Сигарт было пришел в отчаянье, но заметил маленький кинжал, покрытый свежей кровью. Он осторожно достал его из-за пояса Моав, понюхал лезвие, попробовал на вкус и тут же сплюнул. Так и есть — сильный сок желудника, не дающий крови сворачиваться. Похоже, эльфа просто перестаралась с зельем… Сигарт шустро потянулся к своей холщовой сумке, лежавшей на столе, и, покопавшись в ней, достал несколько небольших голубоватых камней, гладко срезанных с одной стороны. В Цитадели этот минерал называли «совиный глаз» — цветные прожилки на сколах образовывали рисунок, напоминающий око. Сигарт всегда носил его с собой — этот камень был способен вытянуть из ран практически любую отраву. Против яда виверна он бы, конечно, не помог, но от желудника — то, что надо. Его сок, в принципе-то, и ядом не назовешь… Сигарт быстро приложил осколки к разрезам на руках Моав — кровь стала сочиться меньше, а вскоре и вовсе остановилась. Он снова склонился над ранами — на этот раз они затянулись моментально, не оставив шрамов на нежной коже. Однако лицо Моав все еще оставалось по-прежнему белым — хоть хэур и закрыл раны, вернуть пролитую кровь он был не в силах; это могло сделать только время — если, конечно, у маленькой эльфы хватит сил дождаться. И она ждала…
***
Болезнь Моав стала не единственным происшествием того дня. Лишь много позже эльфа узнала, сколь странные вещи происходили на постоялом дворе, пока она пребывала в беспамятстве…

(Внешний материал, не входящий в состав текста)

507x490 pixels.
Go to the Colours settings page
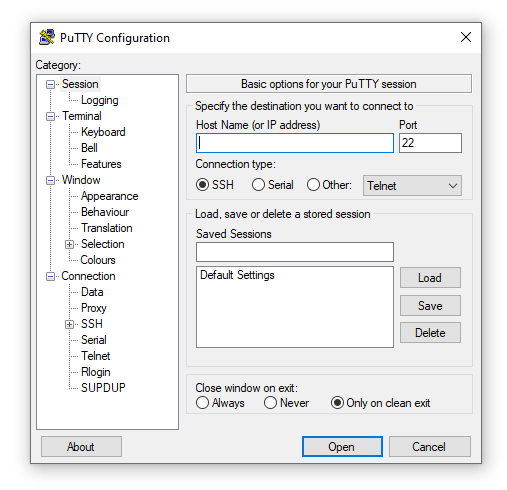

Время шло к рассвету, когда, в последний раз взглянув на бледное лицо больной, Сигарт, наконец, лег спать. Он отказался от предложенной хозяйкой кровати — за годы походной жизни рыси привыкают засыпать где угодно: подстеленной меховой накидки вполне хватало, чтобы обеспечить крепкий сон. Умостившись в углу комнаты, наискось от кровати Моав, хэур привычно свернулся клубком и тут же задремал.